İLK DÖNEM ESERLERİ NUR’UN İLK KAPISI
Çok müşfik, çok kerîm Üstadım Efendim,
Huzur-u Hazretinizde, mânen rahle-i tedrisinizde, irfanınıza müştak, feyzinizle serab şu fakir, şu âciz talebenizin, Nur'un derslerinden aldığı intibah ile, hakaik-i Kur'âniyenin i'cazkâr ve nâmütenahî ulvî hakikatlarından ve mübarek feyzinizin tereşşuhatı olarak şöyle bir hakikat kalbime geldi:
Kur'ân-ı Azîmüşşân'dan dersimi okurken Sûre-i Lokman'daki "İyi davranışlar içinde kendini bütünüyle Allah'a veren kimse, (gerçekten en sağlam kulpa) yapışmıştır." âyetini kıraat ederken—gayr-ı ihtiyarî—kalbim, ruhum, aklım bu kudsi kelâmın pek derin, pek ulvî mânasına saplandı. Başta asr-ı pâk-i Muhammedî (a.s.m.) olduğu hâlde bütün asırlarla konuşan bu âyet-i kerime, asrımıza da elbette bakmaktadır. Hususiyle bu âyet-i celilenin asrımızdaki tam mâsadaki olacak bir mânevî zâta şifreli mükâlemesi ve hitabı var diyerek şiddetli bir ihtarın sâikıyla baktım. O kudsi cümle-i Kur'âniye “yapışmıştır.” nazm-ı celiline kadar, Risale-i Nur müellifinin doğduğu tarihe veya Risale-i Nur'un mukaddematını tahsiline başladığı tarihe, makam-ı cifrîsiyle parmak basmaktadır.
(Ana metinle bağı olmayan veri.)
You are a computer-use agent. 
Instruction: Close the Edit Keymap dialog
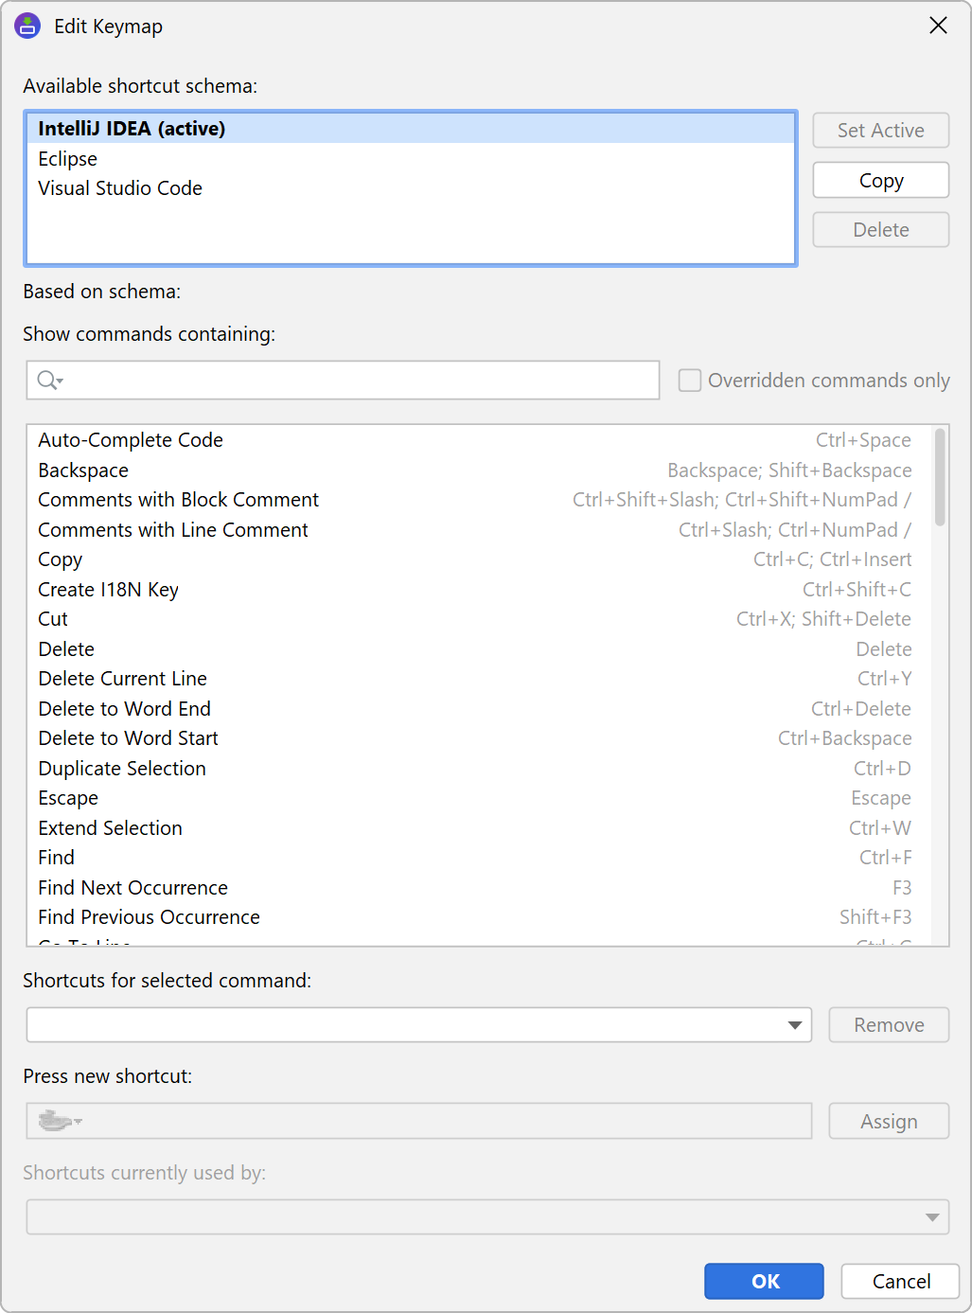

Bir 80, bir 100, bir 4, bir 20, bir 400. Yekûn 1292 ederek müellifin doğum tarihini göstermektedir.
İki defa sayıldığı takdirde (1302) tarihi eder ki; bu tarih, Risale-i Nur müellifinin tahsile, yani Nur'un basamaklarına başladığı zamanı gösteriyor. İleride Kur'ân'a yapılacak taarruzlarda Nur şakirtleri Kur'ân'ın emsalsiz elmas kılıcı Risale-i Nur ile yapılacak mücahedede, müellifin küfrü te'dip için lüzumlu Kur'ânî cephane ve teçhizatı taallüm ve iddihar ile meşgul bulundukları tarihe parmak basıyor.
"En sağlam kulpa.." azm-ı celili pek latîf bir tevafuk eseri olarak makam-ı cifrîsi (1347) ederek, tam tamına Risale-i Nur müellifinin beyne'l-avam ve beyne'l-İslâm en çok kullanılan ism-i mübareki olan "Üstad Bediüzzaman" ismine parmak bastığından “Yaş ve kuru ne varsa hepsi apaçık bir kitaptadır." azm-ı celili ile, herşeyi câmi olan Kur'ân-ı Azîmü'l-Beyan, elbette ve elbette gerek işarî mânâsıyla ve gerek hesab-ı cifrîsiyle, Risale-i Nur müellifinin doğum tarihine veya tahsile başladığı tarihe ve isimlerine işaret etmektedir. Risale-i Nur cüzlerinde, Sûre-i Bakara'daki "Dinde zorlama yoktur." ilâ âhir âyet-i kerimesinin hakikatli, hikmetli, muhteşem tefsiri; işarî mânâ ve hesab-ı cifrîsiyle beyan edildiğinden, o hakîkatlı ve haşmetli tefsirin Risale-i Nur'a ve mübarek müellifine latîf işaretleri arasında nazm-ı celil-i Sübhanîsi, cifirce (1347) rakamını göstererek, "Üstad Bediüzzaman" ismine cifren tevafuku gösteriyor ki, bu âyetin Sûre-i Lokman'daki âyetle münâsebeti ve iki yerde bu hakikatın tekrarı, Risale-i Nur'a çok kuvvetli bir işaret ve imâ teşkil etmektedir.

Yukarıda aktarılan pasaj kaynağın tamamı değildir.